The decoder module (models/decoder.py) implements:
- LSTM and GRU variants
- Word embedding layer for caption tokens
- Linear projection to vocabulary size
- Optional beam search decoding for improved caption quality
The combined model (models/caption_model.py) connects the encoder and decoder:
- Uses the encoder to extract image features
- Feeds these features to the decoder as initial state
- Implements caption generation using teacher forcing during training
- Provides both greedy and beam search decoding during inference
- Attention Mechanism: Implementing visual attention to focus on relevant image regions
- Transformer Architecture: Replacing the RNN decoder with a Transformer
- Larger Datasets: Using MS COCO or Flickr30k for more training data
- Different Metrics: Implementing CIDEr or METEOR for evaluation
- Fine-tuning: fine-tuning the CNN encoder during training as well as the RNN.
Main dependencies include:
- PyTorch (1.7.0+)
- torchvision
- numpy
- matplotlib
- nltk
- h5py
- tqdm
See requirements.txt for the complete list.
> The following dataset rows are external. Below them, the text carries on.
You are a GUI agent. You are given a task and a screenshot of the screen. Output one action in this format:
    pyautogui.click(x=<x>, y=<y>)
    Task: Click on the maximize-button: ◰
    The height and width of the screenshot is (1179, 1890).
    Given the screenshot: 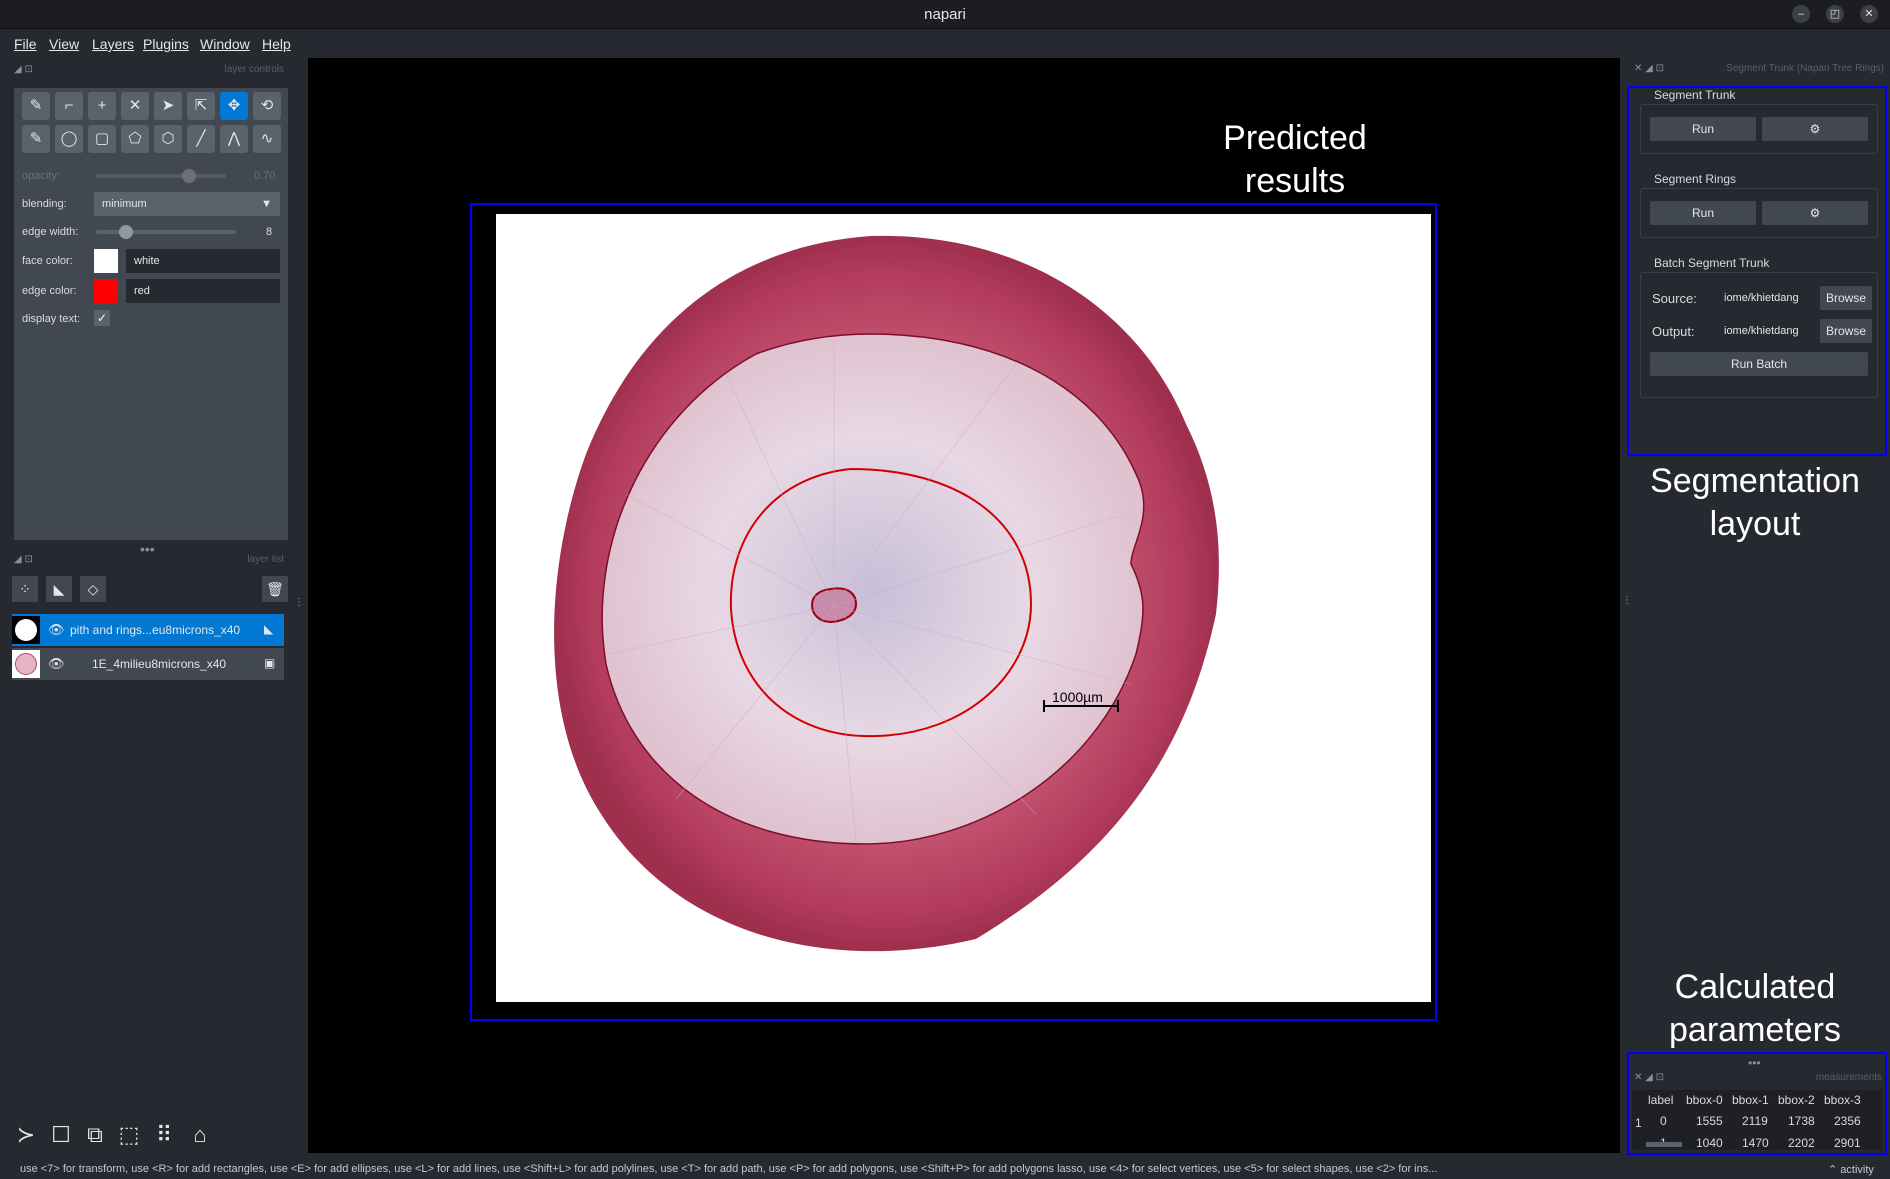 What is the action you would take?
    pyautogui.click(x=1835, y=14)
- The implementation is inspired by the "Show and Tell" paper by Vinyals et al.
- Pre-trained models are provided by torchvision
- Flickr8k dataset from the University of Illinois
This repository was initially provided as a framework by the TA of the Deep Learning course at University of Kerman, where students were tasked with completing the implementation by addressing TODO sections across the modules and notebooks. My contributions was developing the core functionality, including data processing, model training, and evaluation pipelines, which transformed the initial structure into a fully functional image captioning system. This work represents an effort in applying the "Show and Tell" approach.